Surabondamment, sur les rachats, il ressort de l'enquête de gendarmerie précitée que [N] [G] a effectué plusieurs rachats après avoir effectué les versements examinés ci-dessus mais n'a plus versé de primes. Les trois premiers rachats (2 982,38 €, 5 000 € et 4 880,94 €) étaient destinés à compléter sa retraite. Le rachat de 20. 479,19 € le 13 janvier 2017 constitue un retrait important qui a bénéficié à Mme [X] [G], un virement de 21 000 € à son profit ayant été effectué le 21 janvier 2017, montant pour lequel aucune demande n'est formée dans le cadre de la présente procédure.

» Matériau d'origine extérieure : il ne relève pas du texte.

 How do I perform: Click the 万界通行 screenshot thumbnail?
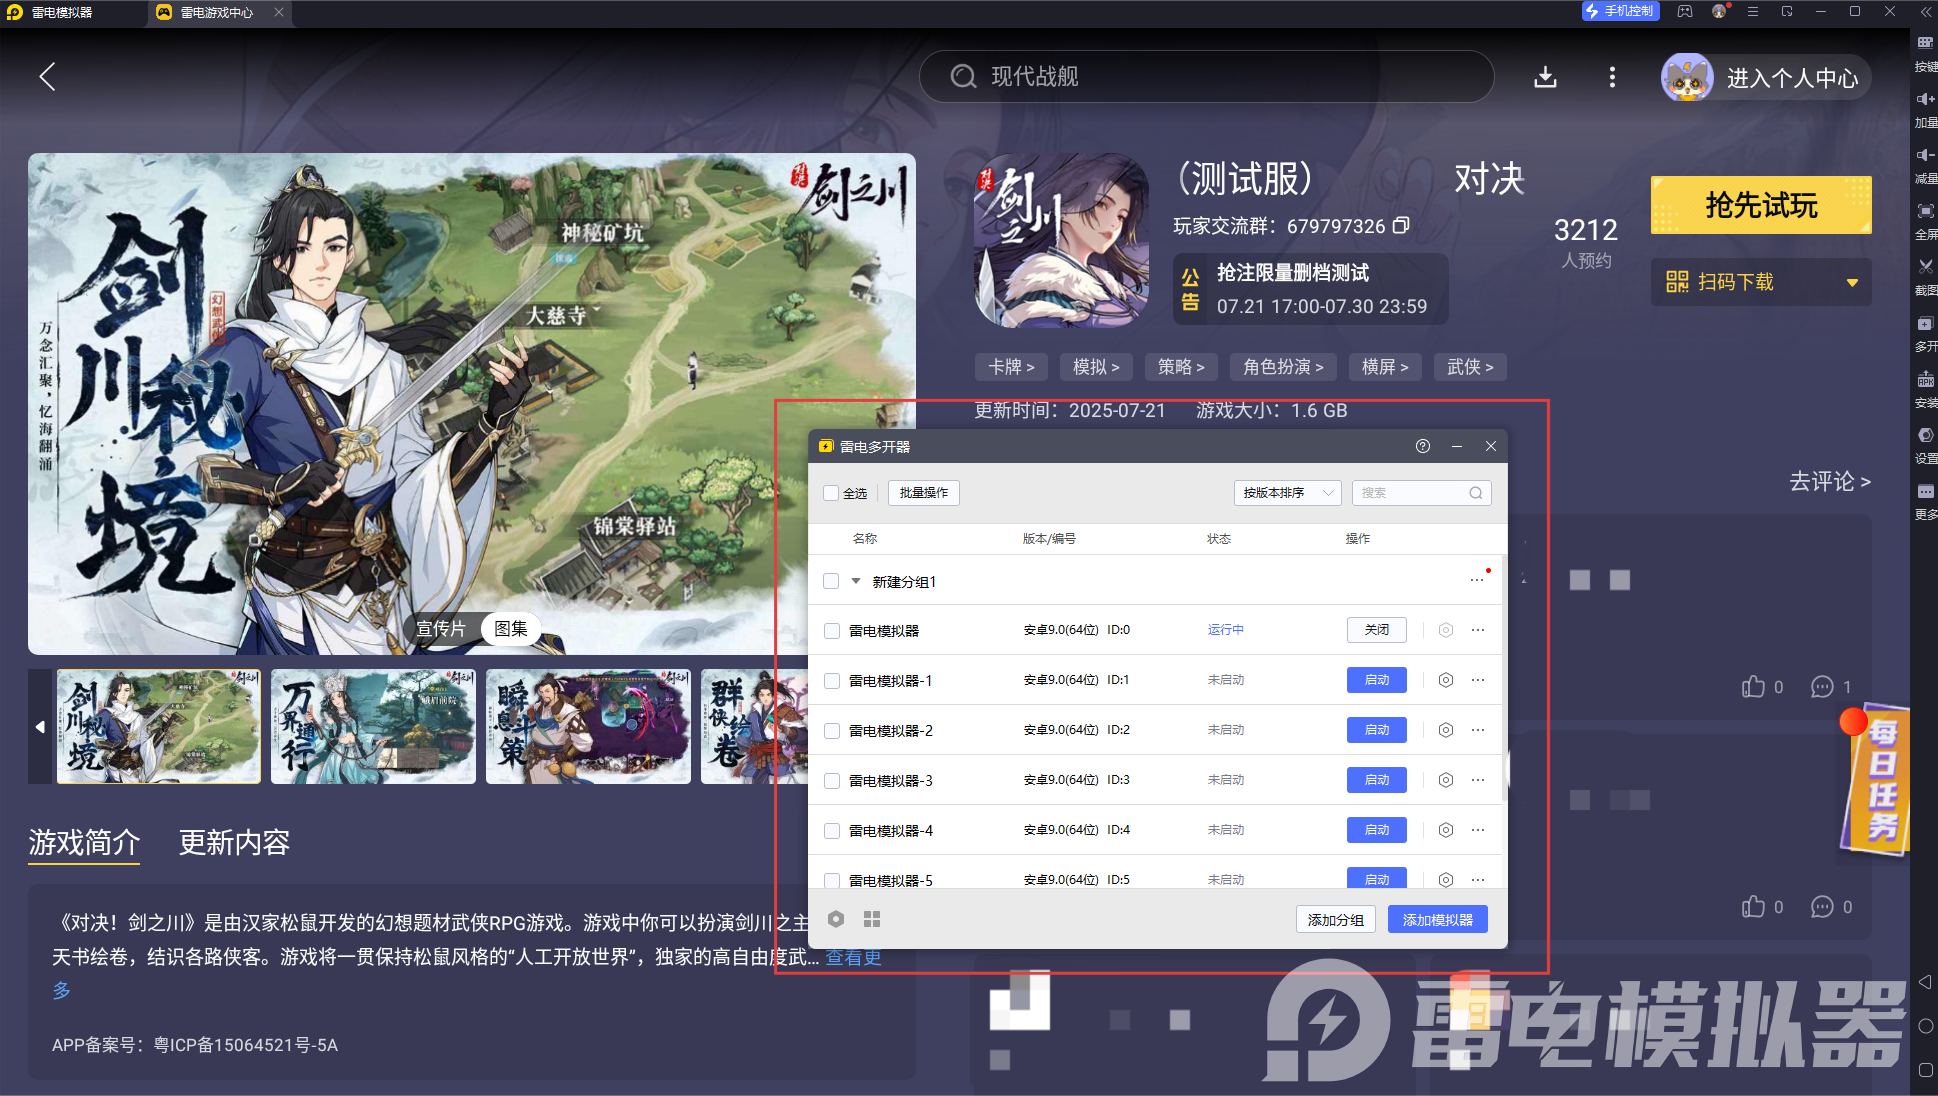(x=373, y=727)
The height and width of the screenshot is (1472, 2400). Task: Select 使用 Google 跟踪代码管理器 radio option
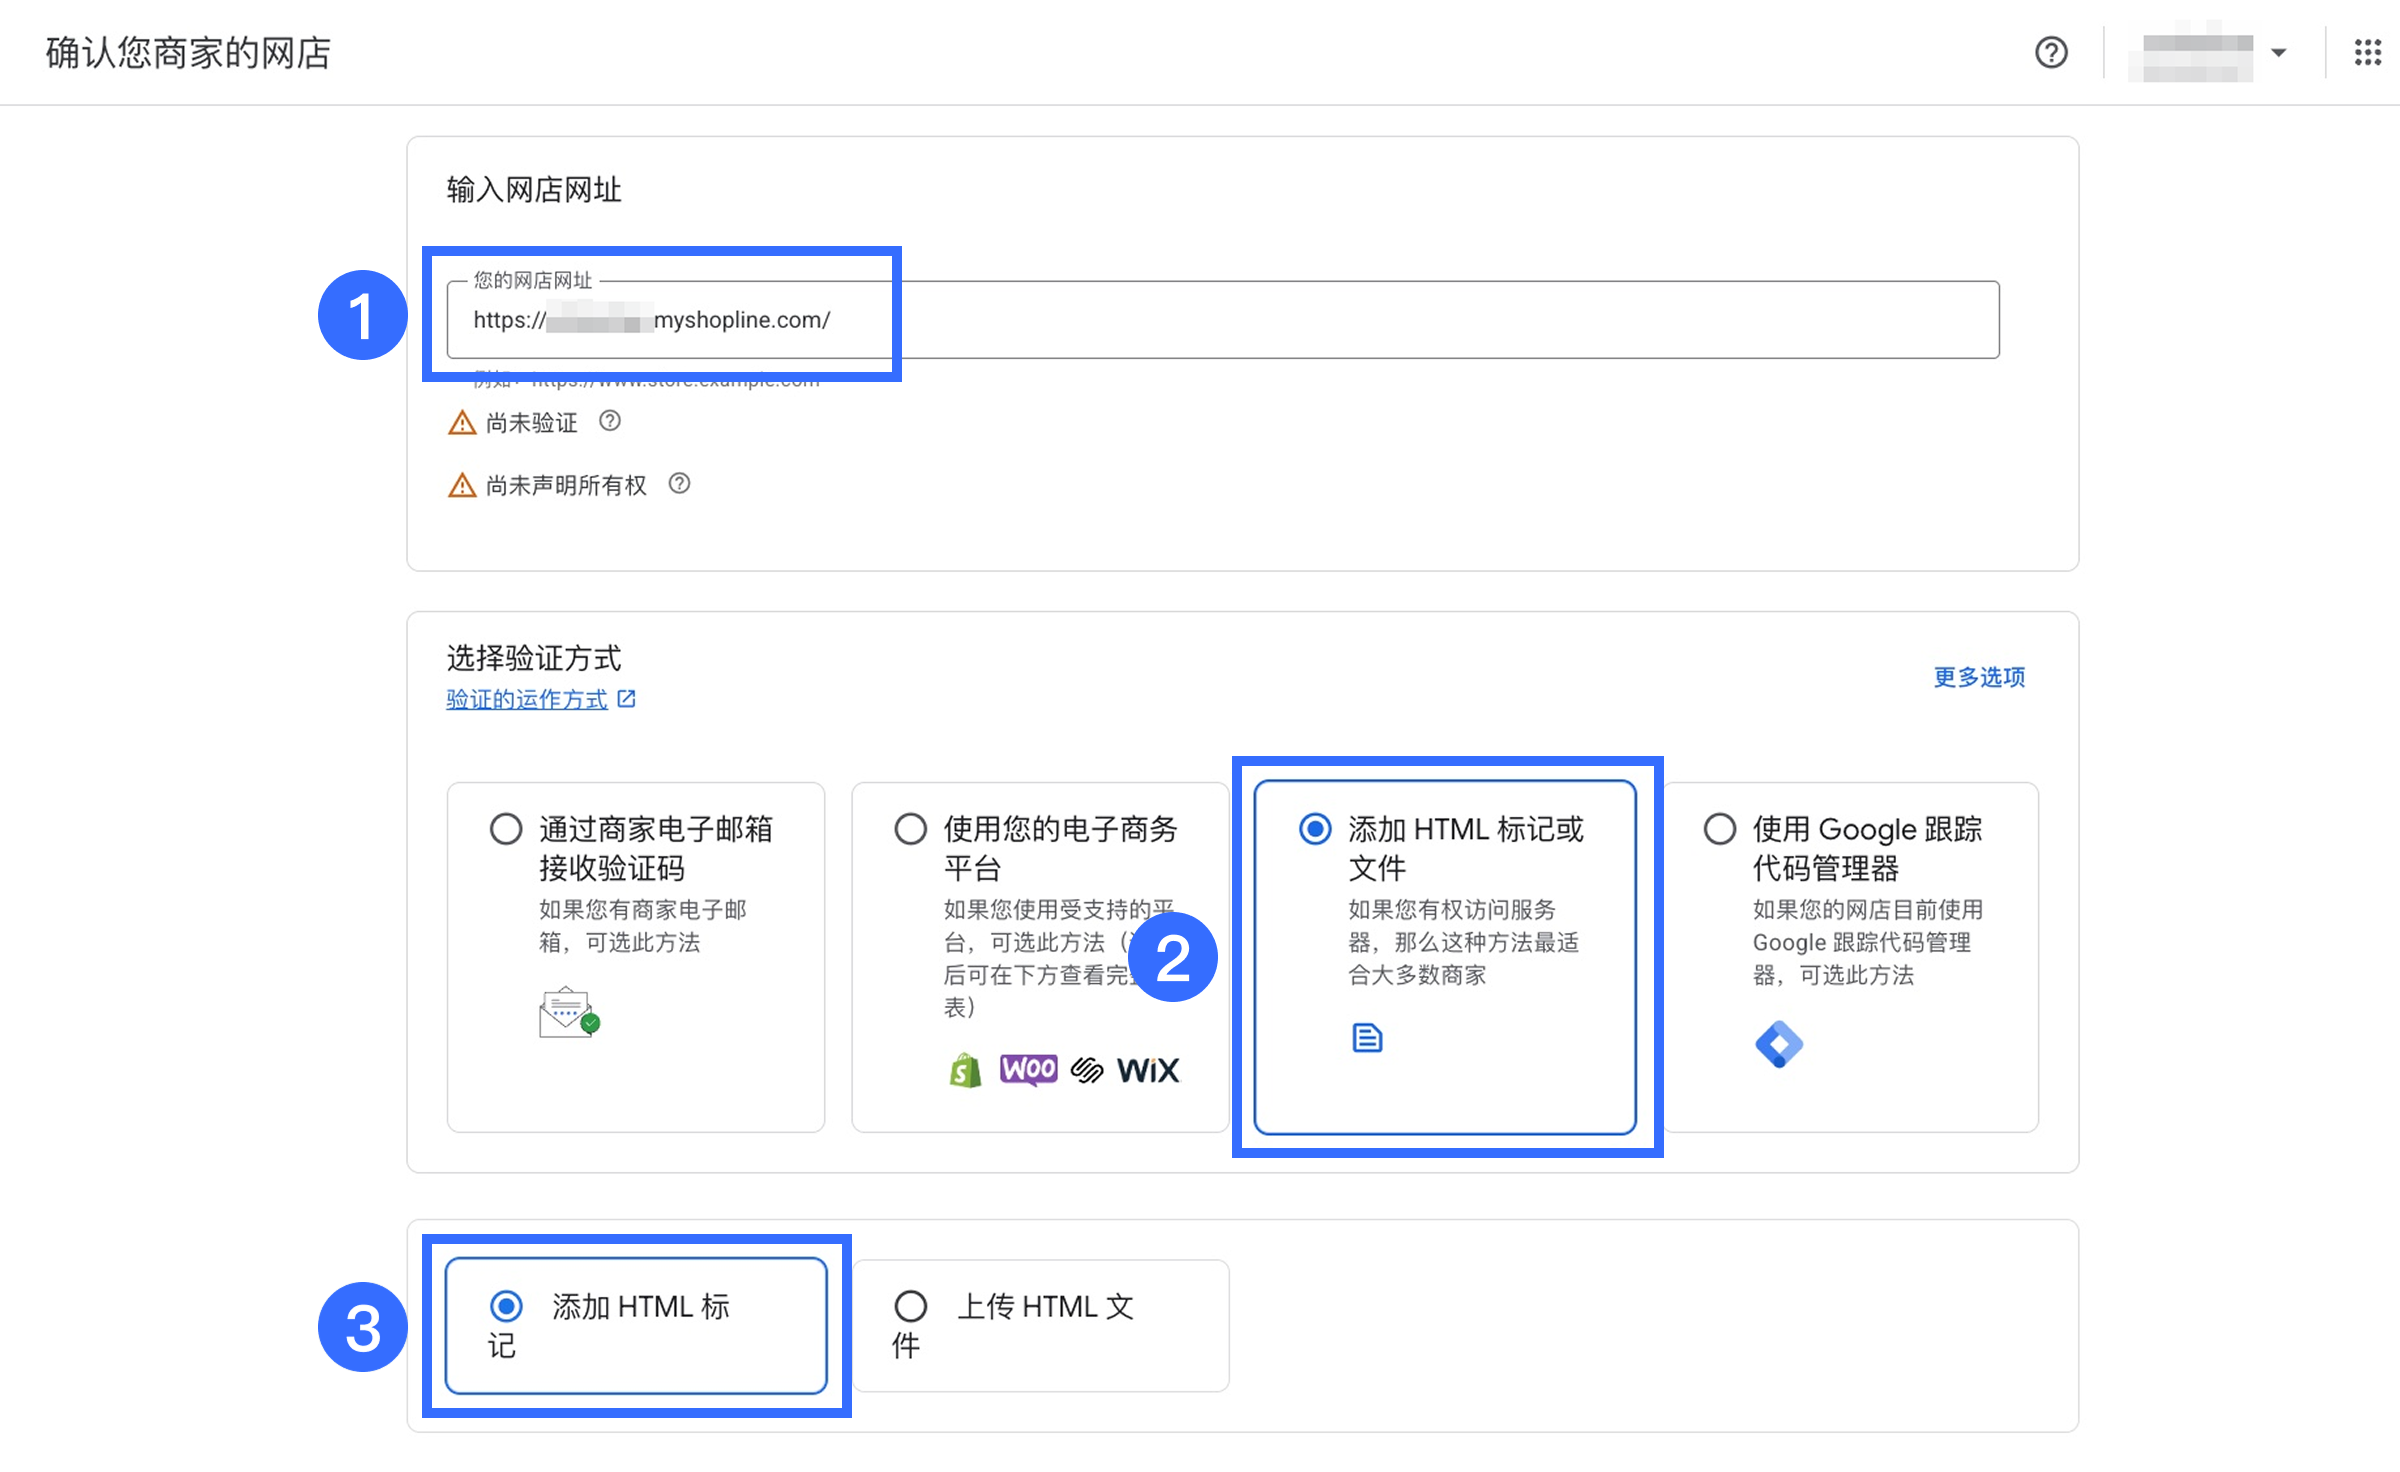click(x=1719, y=829)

Le dernier rachat est de 5 000 € et n'appelle pas d'observation.
Il ressort de l'ensemble de ces éléments que les primes de 3 400 € du 10 avril 2009 et de 14 000 € en date du 17 juillet 2009 doivent être rapportées à la succession, soit la somme totale de 17 400 €, le jugement étant par conséquent infirmé en ce qu'il a dit que Mme [X] [G] devait rapporter la somme de 97.147,49 €.
Sur les dépens et l'article 700 du code de procédure civile
Les parties succombant chacune partiellement, il n'est pas inéquitable de laisser à leur charge les frais irrépétibles qu'elles ont exposés.
Les dépens seront partagés par moitié entre elles.
PAR CES MOTIFS
La Cour,
Infirme le jugement seulement en ce qu'il a dit que Mme [X] [G] doit rapporter à la succession de [N] [G] la somme de 97 147,49 € ;
Statuant à nouveau de ce seul chef,
Dit que Mme [X] [G] doit rapporter à la succession de [N] [G] la somme de 17 400 €, au titre des primes manifestement exagérées ;
Y ajoutant,
Dit n'y avoir lieu à application de l'article 700 du code de procédure civile ;
Dit que les dépens d'appel sont partagés par moitié entre les parties.
L'arrêt a été signé par O. CLEMENT, Président, et par S. MAGIS, Greffier, auquel la minute de la décision a été remise par le magistrat signataire.